### [GIVEN EXERCISE]
Identify each row below that contains the word "date", treating uppercase and lowercase as different, and copy every such row in full.
[BEGIN RECORDS FOR THIS EXERCISE]
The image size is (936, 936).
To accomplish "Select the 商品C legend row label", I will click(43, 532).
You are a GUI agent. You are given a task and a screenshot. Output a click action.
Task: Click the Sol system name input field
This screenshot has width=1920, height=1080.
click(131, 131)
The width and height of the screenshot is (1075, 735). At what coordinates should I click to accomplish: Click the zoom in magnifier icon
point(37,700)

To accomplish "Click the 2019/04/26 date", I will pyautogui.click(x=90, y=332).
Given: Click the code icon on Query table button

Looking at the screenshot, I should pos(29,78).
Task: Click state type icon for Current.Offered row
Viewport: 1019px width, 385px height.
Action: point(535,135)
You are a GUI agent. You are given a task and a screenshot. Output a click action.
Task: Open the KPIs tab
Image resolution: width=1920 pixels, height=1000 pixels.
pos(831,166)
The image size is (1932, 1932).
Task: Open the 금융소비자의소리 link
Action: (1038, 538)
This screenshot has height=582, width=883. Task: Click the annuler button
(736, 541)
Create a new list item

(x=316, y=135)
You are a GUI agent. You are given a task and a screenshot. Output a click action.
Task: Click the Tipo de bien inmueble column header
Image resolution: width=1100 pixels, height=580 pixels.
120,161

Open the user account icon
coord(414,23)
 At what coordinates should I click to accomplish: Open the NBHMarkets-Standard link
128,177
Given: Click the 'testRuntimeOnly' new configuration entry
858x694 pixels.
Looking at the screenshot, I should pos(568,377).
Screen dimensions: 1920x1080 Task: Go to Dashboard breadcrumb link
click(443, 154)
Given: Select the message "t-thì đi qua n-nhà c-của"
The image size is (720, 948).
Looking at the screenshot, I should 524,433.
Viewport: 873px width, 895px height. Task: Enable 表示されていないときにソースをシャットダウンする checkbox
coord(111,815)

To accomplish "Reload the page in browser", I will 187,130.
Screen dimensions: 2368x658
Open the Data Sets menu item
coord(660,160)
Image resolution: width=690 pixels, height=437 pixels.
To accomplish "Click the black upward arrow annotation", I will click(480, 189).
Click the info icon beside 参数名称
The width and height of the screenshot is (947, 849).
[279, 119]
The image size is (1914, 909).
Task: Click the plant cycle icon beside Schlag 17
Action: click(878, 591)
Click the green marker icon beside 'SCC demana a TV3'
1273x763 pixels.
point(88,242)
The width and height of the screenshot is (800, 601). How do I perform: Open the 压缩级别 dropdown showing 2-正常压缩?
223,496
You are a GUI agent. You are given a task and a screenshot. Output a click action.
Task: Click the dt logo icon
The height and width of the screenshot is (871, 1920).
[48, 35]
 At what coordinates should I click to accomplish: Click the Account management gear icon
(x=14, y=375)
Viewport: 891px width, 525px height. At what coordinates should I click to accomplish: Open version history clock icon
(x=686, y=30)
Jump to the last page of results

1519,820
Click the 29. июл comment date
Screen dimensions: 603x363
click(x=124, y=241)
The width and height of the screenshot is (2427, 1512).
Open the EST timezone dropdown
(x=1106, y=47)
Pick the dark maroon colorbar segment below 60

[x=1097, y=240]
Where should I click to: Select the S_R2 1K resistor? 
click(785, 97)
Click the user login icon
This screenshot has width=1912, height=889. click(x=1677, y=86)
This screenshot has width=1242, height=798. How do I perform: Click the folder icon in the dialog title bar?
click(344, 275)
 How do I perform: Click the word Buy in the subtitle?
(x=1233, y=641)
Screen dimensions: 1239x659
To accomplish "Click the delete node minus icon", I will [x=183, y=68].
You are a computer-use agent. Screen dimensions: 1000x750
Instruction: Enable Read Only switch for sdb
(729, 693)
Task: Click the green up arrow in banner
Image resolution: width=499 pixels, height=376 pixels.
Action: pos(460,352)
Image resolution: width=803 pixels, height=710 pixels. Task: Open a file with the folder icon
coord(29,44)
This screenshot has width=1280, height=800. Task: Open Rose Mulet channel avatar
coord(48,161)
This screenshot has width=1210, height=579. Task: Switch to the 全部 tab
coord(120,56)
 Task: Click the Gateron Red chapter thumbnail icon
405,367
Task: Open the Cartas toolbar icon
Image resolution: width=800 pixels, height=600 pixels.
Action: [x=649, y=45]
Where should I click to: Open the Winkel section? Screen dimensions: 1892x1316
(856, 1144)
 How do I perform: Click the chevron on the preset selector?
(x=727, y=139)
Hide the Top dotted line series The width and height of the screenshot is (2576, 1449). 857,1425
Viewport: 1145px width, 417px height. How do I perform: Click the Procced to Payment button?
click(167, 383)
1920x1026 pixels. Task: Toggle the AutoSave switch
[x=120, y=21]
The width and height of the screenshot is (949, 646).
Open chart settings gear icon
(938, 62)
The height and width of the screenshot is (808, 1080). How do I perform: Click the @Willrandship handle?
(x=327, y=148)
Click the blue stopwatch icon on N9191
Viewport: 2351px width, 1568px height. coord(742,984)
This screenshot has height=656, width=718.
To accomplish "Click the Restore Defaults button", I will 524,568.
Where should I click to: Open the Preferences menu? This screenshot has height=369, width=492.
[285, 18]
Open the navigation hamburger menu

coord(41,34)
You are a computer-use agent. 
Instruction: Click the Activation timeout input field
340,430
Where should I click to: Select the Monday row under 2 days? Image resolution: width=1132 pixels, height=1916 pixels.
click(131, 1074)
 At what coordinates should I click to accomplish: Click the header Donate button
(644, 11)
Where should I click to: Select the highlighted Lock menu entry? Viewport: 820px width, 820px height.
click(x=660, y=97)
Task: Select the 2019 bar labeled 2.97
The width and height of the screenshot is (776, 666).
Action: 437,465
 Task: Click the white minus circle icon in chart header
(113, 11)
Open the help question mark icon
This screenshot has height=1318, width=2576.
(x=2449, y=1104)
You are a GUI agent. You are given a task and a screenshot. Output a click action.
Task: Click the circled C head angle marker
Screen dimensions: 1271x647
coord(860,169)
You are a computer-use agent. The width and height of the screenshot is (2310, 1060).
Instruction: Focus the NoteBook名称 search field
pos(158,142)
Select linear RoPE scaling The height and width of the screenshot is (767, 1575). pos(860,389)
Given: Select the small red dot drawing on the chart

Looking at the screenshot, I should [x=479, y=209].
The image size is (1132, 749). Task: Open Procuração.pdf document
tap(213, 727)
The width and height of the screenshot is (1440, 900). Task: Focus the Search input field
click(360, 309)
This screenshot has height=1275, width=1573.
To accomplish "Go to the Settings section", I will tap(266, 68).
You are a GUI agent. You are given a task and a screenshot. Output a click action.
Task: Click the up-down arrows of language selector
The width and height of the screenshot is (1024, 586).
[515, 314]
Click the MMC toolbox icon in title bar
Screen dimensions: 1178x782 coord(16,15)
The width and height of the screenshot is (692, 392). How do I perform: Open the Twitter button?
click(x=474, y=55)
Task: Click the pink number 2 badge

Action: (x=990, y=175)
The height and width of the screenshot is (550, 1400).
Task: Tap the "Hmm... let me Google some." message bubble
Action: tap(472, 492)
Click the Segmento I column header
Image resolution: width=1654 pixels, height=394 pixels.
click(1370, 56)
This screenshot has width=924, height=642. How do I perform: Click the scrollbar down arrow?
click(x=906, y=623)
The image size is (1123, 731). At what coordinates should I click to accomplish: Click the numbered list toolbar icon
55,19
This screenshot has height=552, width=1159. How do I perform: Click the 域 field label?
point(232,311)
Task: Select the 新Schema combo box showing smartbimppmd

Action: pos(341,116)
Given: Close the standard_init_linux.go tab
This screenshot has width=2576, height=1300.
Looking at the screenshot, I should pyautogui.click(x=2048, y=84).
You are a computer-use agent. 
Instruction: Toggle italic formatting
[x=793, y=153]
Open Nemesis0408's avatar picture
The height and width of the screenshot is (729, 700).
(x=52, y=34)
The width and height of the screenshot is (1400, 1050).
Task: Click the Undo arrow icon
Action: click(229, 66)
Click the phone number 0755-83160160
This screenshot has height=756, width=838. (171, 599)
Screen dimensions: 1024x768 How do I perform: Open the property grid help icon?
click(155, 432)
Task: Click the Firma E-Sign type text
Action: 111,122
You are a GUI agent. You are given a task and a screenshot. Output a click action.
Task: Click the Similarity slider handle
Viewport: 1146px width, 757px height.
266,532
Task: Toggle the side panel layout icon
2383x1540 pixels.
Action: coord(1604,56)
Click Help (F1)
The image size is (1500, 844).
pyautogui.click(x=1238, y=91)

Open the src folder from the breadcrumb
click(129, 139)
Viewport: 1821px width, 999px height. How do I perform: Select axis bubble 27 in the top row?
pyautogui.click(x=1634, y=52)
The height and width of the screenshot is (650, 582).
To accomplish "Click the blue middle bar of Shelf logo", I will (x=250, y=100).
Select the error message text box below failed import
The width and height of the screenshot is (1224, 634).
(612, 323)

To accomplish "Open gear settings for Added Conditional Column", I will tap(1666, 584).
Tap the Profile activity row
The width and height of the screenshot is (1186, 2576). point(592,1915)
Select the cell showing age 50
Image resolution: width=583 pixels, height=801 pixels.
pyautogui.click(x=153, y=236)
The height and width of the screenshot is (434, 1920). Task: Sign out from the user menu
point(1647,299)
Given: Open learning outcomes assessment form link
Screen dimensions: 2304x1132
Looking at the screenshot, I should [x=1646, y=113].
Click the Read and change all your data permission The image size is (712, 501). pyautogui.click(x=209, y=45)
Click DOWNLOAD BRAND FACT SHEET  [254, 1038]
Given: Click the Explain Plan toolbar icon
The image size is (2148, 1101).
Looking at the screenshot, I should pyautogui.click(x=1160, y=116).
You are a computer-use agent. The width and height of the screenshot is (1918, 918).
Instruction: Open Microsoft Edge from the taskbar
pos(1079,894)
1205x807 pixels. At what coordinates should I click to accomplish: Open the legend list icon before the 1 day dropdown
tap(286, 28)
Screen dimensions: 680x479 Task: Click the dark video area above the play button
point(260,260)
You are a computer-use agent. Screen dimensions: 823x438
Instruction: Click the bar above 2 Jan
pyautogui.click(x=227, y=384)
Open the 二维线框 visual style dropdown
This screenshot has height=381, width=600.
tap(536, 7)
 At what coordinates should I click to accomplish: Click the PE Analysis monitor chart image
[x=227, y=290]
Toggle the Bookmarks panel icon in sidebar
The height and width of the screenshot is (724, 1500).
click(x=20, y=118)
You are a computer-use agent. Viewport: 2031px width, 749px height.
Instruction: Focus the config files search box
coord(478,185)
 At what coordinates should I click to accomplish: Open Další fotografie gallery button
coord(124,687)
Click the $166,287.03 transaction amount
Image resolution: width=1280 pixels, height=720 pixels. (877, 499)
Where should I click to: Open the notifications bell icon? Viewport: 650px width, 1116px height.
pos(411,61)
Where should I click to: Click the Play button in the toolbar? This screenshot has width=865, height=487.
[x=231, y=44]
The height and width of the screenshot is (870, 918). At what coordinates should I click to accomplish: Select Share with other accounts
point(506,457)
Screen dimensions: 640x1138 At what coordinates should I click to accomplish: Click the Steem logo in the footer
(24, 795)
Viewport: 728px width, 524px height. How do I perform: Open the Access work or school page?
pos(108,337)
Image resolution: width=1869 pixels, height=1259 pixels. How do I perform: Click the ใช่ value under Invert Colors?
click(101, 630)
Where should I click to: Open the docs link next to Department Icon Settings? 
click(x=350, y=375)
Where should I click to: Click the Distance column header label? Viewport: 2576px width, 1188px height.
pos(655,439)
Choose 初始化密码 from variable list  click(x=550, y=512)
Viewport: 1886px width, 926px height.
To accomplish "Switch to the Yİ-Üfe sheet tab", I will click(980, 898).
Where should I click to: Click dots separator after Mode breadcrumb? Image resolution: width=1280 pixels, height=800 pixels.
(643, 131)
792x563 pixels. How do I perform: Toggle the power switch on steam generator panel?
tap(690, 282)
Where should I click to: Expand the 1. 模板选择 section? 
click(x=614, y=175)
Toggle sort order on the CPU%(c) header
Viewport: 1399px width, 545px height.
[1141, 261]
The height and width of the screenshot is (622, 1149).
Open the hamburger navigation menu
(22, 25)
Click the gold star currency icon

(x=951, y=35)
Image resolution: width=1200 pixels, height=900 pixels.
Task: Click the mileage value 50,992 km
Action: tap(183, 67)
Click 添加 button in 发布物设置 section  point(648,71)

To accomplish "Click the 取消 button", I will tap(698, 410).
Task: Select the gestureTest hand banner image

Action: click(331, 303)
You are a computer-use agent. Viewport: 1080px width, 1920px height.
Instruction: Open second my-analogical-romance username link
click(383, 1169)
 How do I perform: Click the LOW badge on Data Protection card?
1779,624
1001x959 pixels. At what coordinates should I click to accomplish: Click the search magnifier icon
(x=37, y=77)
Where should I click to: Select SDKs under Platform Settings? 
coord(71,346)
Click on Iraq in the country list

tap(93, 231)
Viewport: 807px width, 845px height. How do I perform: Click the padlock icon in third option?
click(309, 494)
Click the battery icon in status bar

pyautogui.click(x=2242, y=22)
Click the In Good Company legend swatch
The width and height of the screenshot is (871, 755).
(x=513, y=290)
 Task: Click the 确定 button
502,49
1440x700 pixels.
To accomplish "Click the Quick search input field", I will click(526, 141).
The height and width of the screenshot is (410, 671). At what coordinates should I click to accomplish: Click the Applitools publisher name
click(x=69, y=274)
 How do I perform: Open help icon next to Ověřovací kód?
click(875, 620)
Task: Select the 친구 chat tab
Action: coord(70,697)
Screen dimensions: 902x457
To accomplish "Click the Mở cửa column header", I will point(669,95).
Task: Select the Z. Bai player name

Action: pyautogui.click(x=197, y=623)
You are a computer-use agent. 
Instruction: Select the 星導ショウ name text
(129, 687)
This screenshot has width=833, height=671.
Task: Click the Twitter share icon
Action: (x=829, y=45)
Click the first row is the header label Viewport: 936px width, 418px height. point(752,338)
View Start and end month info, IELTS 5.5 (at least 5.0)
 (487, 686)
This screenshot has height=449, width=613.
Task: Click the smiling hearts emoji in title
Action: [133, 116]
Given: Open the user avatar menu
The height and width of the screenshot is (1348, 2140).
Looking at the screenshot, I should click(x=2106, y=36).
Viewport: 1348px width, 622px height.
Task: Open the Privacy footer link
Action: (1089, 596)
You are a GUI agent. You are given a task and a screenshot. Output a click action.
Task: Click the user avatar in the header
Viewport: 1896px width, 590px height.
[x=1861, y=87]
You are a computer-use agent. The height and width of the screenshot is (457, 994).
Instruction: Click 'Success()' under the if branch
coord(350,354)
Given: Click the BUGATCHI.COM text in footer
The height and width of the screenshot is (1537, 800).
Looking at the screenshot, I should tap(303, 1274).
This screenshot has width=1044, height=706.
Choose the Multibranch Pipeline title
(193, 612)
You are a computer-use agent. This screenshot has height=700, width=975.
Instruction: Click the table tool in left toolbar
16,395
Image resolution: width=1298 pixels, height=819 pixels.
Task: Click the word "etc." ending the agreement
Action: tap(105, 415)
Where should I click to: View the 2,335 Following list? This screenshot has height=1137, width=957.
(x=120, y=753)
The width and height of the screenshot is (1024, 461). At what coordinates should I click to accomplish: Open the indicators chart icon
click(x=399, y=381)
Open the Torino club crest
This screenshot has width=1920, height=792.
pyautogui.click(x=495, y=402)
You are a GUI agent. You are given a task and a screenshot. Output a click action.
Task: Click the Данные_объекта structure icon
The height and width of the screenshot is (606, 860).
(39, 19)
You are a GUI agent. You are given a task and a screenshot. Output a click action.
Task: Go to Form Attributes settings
[END RECORDS FOR THIS EXERCISE]
### [ANSWER TO THE TASK]
To accomplish "Click the 2019/04/26 date", I will pyautogui.click(x=90, y=332).
Click the 29. июл comment date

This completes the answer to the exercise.